Markets in Risk-off Regime Following Hawkish Fed
27 January 2022
Yesterday brought the main event of this week, and volatility was again highly elevated.
The Fed left monetary policy unchanged yesterday, as widely expected, but the following statement was of more importance and sounded hawkish.
In the statement, the Committee announced the final two reductions in the amount of their monthly asset purchases, bringing purchases to an end in “early March.” At the same time, the FOMC now expects that it will “soon be appropriate” to raise the fed funds rate - almost certainly happening at the next Fed meeting in March.
Additionally, governors updated the statement to note that inflation is “well above” the FOMC’s two percent target (previously described as “having exceeded 2 percent for some time”) and that the labor market is “strong,” dropping the judgment that the economy is short of full employment.
All risk assets declined notably after the FOMC decision - the Nasdaq 100 index erased its 4% daily gain, while other indices also fell sharply.

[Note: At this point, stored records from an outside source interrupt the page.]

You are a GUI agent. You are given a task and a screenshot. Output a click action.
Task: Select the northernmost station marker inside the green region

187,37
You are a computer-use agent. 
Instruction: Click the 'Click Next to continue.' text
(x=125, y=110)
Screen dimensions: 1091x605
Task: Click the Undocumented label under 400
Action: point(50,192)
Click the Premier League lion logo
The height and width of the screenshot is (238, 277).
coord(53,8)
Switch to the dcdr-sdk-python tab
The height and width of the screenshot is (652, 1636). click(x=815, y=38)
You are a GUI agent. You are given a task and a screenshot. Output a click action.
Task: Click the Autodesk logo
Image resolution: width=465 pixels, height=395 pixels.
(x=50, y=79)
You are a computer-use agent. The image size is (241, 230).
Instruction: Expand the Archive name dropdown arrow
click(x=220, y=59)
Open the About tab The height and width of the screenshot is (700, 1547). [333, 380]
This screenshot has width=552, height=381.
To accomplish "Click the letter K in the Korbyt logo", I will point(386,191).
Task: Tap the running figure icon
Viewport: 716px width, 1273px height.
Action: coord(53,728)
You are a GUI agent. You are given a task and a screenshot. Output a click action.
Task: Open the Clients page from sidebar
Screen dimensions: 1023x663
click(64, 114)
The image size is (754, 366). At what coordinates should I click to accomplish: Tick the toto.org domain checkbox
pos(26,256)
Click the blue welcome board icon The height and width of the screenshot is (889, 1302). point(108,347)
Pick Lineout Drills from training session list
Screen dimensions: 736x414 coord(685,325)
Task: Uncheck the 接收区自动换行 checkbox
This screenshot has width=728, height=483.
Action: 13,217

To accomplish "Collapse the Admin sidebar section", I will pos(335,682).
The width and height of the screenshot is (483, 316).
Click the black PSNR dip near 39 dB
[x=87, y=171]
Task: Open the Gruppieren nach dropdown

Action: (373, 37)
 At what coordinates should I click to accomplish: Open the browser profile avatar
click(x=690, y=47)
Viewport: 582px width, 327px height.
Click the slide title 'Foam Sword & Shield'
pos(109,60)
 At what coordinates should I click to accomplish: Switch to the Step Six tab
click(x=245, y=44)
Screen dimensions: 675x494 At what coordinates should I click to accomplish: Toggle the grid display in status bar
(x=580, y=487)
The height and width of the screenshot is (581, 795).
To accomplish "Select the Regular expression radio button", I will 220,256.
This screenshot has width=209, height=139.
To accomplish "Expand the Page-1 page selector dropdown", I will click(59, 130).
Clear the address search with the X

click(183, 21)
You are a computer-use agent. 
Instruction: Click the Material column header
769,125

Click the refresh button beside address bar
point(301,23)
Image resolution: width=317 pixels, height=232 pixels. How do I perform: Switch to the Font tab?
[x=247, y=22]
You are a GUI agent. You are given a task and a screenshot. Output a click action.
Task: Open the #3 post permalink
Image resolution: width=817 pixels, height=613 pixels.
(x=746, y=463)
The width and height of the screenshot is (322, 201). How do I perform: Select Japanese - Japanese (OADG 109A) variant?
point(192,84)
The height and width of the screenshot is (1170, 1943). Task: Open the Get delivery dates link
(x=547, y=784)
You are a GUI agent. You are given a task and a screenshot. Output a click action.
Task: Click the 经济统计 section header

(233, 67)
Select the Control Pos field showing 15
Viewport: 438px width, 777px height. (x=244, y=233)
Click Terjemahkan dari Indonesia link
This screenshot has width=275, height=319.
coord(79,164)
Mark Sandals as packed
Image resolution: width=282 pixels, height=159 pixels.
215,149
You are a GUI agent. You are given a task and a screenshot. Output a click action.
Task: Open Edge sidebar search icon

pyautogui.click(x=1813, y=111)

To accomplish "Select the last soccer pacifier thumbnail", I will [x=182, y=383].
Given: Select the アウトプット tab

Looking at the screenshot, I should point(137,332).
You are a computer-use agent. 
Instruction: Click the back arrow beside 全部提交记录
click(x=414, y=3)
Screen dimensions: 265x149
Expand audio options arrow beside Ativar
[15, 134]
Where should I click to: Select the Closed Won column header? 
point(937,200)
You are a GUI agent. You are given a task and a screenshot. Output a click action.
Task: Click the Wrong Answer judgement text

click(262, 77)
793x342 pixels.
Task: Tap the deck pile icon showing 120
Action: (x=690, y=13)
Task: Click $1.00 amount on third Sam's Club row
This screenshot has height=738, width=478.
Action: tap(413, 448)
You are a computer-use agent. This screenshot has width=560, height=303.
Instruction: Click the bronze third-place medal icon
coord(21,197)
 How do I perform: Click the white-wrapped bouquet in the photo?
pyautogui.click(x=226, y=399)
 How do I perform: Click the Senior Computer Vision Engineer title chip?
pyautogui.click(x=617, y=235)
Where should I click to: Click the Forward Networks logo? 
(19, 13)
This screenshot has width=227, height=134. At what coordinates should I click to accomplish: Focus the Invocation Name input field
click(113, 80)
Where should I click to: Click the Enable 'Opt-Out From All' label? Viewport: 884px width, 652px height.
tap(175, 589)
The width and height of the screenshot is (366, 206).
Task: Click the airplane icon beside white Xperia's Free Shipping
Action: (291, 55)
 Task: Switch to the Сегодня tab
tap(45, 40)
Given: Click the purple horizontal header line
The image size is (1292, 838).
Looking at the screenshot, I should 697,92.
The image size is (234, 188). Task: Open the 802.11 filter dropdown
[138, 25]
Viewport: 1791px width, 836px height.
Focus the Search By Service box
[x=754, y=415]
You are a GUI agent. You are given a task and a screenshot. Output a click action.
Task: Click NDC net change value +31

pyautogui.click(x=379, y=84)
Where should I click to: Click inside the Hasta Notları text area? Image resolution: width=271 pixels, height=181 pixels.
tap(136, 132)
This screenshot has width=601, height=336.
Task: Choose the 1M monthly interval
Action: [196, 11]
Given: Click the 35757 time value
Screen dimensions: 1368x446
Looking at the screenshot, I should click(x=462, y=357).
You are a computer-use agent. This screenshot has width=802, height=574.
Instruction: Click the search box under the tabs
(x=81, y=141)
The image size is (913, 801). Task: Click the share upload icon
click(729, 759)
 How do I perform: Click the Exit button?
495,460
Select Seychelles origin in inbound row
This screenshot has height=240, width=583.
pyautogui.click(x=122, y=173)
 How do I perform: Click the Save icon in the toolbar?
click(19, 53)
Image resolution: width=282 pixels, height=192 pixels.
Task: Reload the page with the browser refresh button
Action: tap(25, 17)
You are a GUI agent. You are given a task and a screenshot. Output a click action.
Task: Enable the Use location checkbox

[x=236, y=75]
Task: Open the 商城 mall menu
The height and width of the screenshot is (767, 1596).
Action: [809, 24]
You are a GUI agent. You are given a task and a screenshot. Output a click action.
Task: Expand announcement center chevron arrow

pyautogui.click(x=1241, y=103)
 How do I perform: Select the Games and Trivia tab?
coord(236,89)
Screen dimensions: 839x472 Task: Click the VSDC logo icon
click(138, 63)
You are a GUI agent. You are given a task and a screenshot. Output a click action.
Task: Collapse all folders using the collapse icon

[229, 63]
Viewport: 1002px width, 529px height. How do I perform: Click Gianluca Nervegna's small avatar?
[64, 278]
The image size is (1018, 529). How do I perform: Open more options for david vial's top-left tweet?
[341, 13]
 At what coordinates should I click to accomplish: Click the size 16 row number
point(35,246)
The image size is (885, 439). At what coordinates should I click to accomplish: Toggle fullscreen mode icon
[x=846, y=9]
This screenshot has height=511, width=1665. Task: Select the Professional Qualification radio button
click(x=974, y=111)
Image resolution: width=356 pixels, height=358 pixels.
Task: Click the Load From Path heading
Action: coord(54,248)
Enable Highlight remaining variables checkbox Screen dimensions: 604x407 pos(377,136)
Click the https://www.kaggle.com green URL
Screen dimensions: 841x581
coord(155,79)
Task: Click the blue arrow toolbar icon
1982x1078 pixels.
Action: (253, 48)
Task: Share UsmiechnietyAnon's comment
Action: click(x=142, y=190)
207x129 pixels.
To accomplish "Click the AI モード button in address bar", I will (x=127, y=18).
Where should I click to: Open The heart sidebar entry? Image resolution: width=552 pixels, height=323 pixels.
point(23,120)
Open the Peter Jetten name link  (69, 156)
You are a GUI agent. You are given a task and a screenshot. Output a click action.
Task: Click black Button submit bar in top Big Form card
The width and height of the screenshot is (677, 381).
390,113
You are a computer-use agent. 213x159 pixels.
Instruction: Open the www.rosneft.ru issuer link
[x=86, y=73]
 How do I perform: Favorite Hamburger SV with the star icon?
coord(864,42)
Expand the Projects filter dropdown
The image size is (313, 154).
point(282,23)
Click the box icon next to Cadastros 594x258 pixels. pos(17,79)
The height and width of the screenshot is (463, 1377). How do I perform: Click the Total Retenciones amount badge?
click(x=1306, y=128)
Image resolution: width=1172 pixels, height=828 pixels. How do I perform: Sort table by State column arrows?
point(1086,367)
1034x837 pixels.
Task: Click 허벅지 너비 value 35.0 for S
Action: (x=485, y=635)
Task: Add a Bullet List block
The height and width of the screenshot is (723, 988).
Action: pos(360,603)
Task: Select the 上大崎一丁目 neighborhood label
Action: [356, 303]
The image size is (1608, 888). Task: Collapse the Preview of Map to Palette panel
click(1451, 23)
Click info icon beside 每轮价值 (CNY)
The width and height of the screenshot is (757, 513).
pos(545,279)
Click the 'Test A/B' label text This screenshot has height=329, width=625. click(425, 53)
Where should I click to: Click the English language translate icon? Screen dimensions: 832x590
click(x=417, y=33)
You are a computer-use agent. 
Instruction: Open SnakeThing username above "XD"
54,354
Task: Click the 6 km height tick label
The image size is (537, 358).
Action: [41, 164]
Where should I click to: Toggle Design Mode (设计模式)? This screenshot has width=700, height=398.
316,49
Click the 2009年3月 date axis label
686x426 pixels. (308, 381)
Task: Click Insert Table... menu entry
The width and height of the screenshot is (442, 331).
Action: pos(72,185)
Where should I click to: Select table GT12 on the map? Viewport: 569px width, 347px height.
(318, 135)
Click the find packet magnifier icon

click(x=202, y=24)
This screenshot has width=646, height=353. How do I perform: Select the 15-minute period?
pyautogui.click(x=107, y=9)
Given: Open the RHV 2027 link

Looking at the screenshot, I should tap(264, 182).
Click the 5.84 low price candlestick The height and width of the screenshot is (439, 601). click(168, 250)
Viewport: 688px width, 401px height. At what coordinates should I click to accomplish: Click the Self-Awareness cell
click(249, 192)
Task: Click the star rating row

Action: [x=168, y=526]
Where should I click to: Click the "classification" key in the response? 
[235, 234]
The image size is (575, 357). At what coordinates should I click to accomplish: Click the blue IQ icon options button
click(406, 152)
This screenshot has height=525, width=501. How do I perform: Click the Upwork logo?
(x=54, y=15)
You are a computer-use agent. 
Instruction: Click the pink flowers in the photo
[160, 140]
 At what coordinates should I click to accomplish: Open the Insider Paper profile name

Additionally, bonds cratered, sending their yields firmly higher - the 10-year yield jumped toward 1.9%, while the 2-year yield shot nearly 20% higher from 1.00% to 1.20%. Since the short-term yield rose much more than the 10-year yield, the yield curve flattened strongly, implying an economic slowdown in the future.
Both gold and silver cratered as yields surged higher. Silver fell from 24 USD to 23 USD today, while gold declined toward 1,810 USD.
In the FX, the greenback surged, pushing the EURUSD pair down to 1.12, testing last year's lows. If the euro falls below that level, large stop-losses could be hit, possibly pushing EURUSD toward the psychological level of 1.10.